# The Skinny on SLR A's



## Big Dawg (Sep 1, 2006)

Hoping I can get some clarification:

SLR A's, which come in a cab, don't come with a band - correct?

I know SLR A's which come in dress boxes do have bands but I just want to make sure I understand this correctly.


----------



## Bigga Petey (Mar 25, 2005)

Wish I could help you.
I've only experience with dress boxes.


----------



## GOAT LOCKER (Aug 7, 2004)

With the exception of Juan Lopez, all cigars in cabs (SLB's) have been banded for the last couple years. Not sure why JL has not changed.


----------



## cfheater (Jan 14, 2006)

SLR A's in a cab come with bands since the last few years. (not sure what year).


----------



## Big Dawg (Sep 1, 2006)

The one in question is from '03


----------



## Puffy69 (Sep 8, 2005)

Big Dawg said:


> The one in question is from '03


pm toddzilla..he would know...its his favorite cigar..


----------



## RenoB (Oct 12, 2005)

Rock Star said:


> pm toddzilla..he would know...its his favorite cigar..


My experience is that the '03 cabs are banded cigars.

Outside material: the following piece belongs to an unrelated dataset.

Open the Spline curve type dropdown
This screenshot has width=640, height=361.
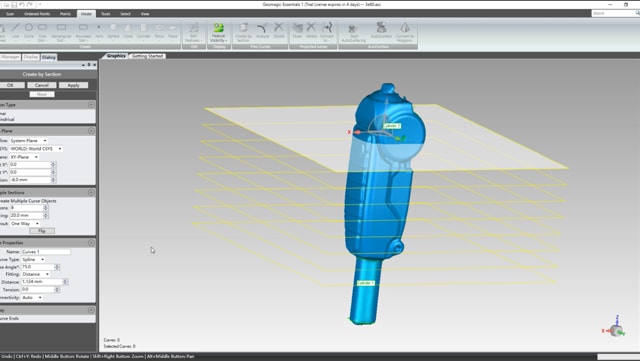tap(33, 259)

It's one of my fav's too, I'm on my second cab from '03


----------



## Ermo (Jun 3, 2006)

Also, some retailers EDITED BY XXX


----------



## Big Dawg (Sep 1, 2006)

Ermo said:


> Also, some retailers EDITED BY XXX


Yeah, but this vendor doesn't.


----------



## dahigman (Jul 4, 2005)

When in doubt, ask the vendor. I think they will open to inspect them anyway.
BTW, nice choice on the A's. One of my favs too.


----------



## pistol (Mar 23, 2006)

Ermo said:


> Also, some retailers EDITED BY XXX


yeah, but EDITED BY XXX


----------



## Ermo (Jun 3, 2006)

pistol said:


> yeah, but EDITED BY XXX


correct.


----------



## etenpenny (Dec 12, 2005)

Ive seen 03s without a band, a guy here gave me a couple and said they were for a cab from 03, I trust him


----------



## ToddziLLa (Oct 17, 2005)

03 cabs have bands.


----------



## StudentSmoker (Apr 24, 2006)

GOAT LOCKER said:


> With the exception of Juan Lopez, all cigars in cabs (SLB's) have been banded for the last couple years. Not sure why JL has not changed.

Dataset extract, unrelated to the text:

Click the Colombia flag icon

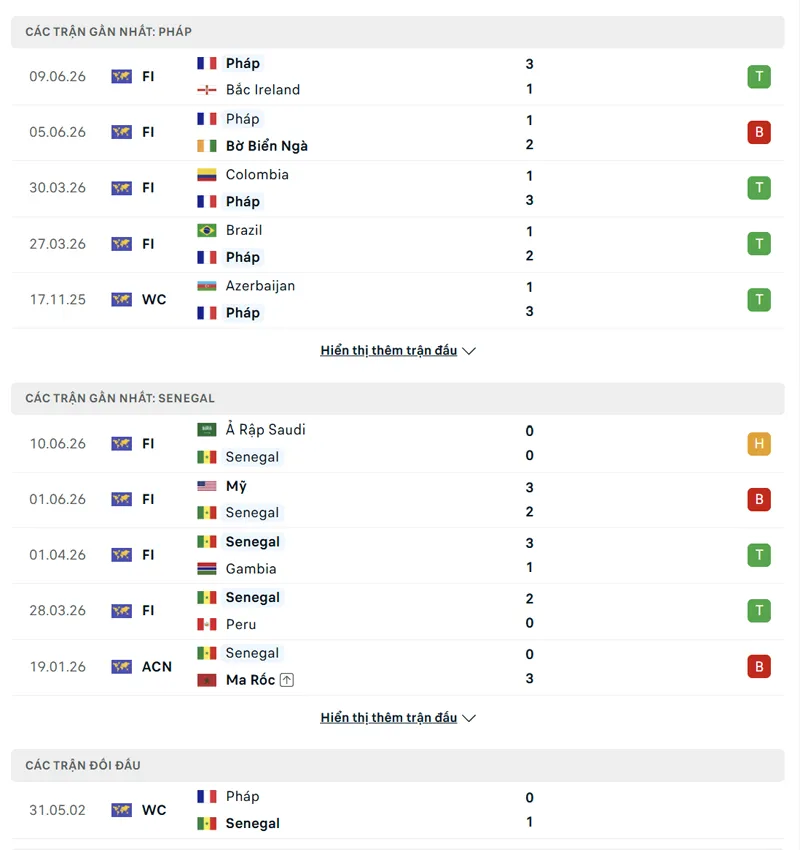point(207,175)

:tpd: Too right! If you got 'em enjoy 'em!


----------



## dayplanner (Dec 11, 1997)

pistol said:


> yeah, but EDITED BY XXX


Talking about shipping practices is not cool guys


----------



## LasciviousXXX (Oct 12, 2004)

carbonbased_al said:


> Talking about shipping practices is not cool guys


Thanx buddy, got it from here


----------



## Jason Love III (Apr 30, 2005)

The '03 cab of SLR-A's that I bought from a reliable vendor did NOT have bands on the cigars. I have a picture of this cab I bought in my picture "gallery". I've also seen pictures from Mo's stash and he has a pic of a cab of SLR double coronas I believe, and they do _not_ have bands. I don't know what year these are though. Dress boxes (I believe) do have bands with this line. I'm sure someone more experienced could chime in. This is the only cigar I've purchased from SLR so...:2


----------



## burninator (Jul 11, 2006)

ToddziLLa said:


> 03 cabs have bands.


There ya go.


----------



## RedBaron (Nov 25, 2005)

I've had zero luck with SLR A's. Everyone raves about them, so I say ok I'll give them another shot, then I am disappointed again. Either the draw is to tight, the taste is off or it won't stay lit. Really pisses me off. :c


----------



## stickman (Aug 15, 2006)

I have a 50 cab of SLR Regios 03 and there unbanded


----------



## IHT (Dec 27, 2003)

RedBaron said:


> I've had zero luck with SLR A's. Everyone raves about them, so I say ok I'll give them another shot, then I am disappointed again. Either the draw is to tight, the taste is off or it won't stay lit. Really pisses me off. :c


i feel the same way about the mag46.



carbonbased_al said:


> Talking about shipping practices is not cool guys


then why does everyone post photos of boxes "fresh off the truck" sitting on their kitchen table - doesn't that show the same thing?


----------



## Big Dawg (Sep 1, 2006)

burninator said:


> There ya go.


Not so fast my friend 

The stick in question came from someone who bought these from a vendor that has a good reputation. However, I just wanted to make sure since I've only seen these banded (but those all came in dress boxes).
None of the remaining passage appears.